> _INSTRUCTIONS TO FOLLOW_: Recast the lines from the one containing "What do you see at coordinates (15, 394)" through the final line, both included, as a Markdown table with the columns Row and Line text, leaving out blank lines.

Segment Start: GIVEN RECORDS

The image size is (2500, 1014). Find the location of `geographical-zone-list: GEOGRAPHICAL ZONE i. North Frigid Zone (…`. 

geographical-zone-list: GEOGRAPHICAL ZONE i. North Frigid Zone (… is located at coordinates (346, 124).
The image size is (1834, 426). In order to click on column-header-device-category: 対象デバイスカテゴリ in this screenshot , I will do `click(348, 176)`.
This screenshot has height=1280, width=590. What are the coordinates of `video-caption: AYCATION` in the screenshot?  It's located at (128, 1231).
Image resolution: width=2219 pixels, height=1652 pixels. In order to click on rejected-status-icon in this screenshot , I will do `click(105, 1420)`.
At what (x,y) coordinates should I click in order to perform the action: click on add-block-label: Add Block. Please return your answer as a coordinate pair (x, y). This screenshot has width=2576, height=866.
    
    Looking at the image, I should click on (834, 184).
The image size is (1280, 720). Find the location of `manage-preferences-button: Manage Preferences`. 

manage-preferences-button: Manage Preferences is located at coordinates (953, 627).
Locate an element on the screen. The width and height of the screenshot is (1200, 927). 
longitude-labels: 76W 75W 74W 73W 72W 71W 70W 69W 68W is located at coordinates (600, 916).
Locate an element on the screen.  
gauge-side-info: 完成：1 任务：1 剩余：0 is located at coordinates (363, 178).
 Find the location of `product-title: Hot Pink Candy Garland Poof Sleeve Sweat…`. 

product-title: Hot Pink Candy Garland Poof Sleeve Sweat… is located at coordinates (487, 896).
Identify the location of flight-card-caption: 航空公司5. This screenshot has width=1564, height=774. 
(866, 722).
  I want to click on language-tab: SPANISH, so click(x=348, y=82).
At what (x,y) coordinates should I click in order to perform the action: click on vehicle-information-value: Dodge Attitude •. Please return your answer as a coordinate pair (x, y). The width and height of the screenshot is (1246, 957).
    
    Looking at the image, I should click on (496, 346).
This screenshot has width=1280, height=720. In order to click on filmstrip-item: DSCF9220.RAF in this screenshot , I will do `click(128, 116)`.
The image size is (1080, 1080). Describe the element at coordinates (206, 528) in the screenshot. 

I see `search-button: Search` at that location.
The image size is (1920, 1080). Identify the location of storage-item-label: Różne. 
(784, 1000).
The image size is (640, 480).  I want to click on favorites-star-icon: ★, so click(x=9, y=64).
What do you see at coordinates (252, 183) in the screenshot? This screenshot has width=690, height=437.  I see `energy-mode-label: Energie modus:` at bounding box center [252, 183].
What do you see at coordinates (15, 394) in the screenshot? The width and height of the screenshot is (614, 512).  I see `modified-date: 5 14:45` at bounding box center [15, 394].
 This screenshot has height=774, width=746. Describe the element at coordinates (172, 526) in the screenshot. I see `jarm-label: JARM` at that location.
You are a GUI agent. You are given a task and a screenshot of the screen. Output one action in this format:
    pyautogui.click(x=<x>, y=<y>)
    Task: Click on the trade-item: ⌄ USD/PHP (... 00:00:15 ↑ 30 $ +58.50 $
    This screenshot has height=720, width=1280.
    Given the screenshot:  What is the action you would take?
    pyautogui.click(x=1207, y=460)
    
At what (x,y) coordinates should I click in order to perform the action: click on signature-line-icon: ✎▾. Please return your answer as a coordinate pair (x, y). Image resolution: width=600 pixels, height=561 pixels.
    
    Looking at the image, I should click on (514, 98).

Segment End: GIVEN RECORDS

> _OUTPUT OF THE EXERCISE_:
| Row | Line text |
|---|---|
| 1 | What do you see at coordinates (15, 394) in the screenshot? The width and height of the screenshot is (614, 512).  I see `modified-date: 5 14:45` at bounding box center [15, 394]. |
| 2 |  This screenshot has height=774, width=746. Describe the element at coordinates (172, 526) in the screenshot. I see `jarm-label: JARM` at that location. |
| 3 | You are a GUI agent. You are given a task and a screenshot of the screen. Output one action in this format: |
| 4 |     pyautogui.click(x=<x>, y=<y>) |
| 5 |     Task: Click on the trade-item: ⌄ USD/PHP (... 00:00:15 ↑ 30 $ +58.50 $ |
| 6 |     This screenshot has height=720, width=1280. |
| 7 |     Given the screenshot:  What is the action you would take? |
| 8 |     pyautogui.click(x=1207, y=460) |
| 9 | At what (x,y) coordinates should I click in order to perform the action: click on signature-line-icon: ✎▾. Please return your answer as a coordinate pair (x, y). Image resolution: width=600 pixels, height=561 pixels. |
| 10 |     Looking at the image, I should click on (514, 98). |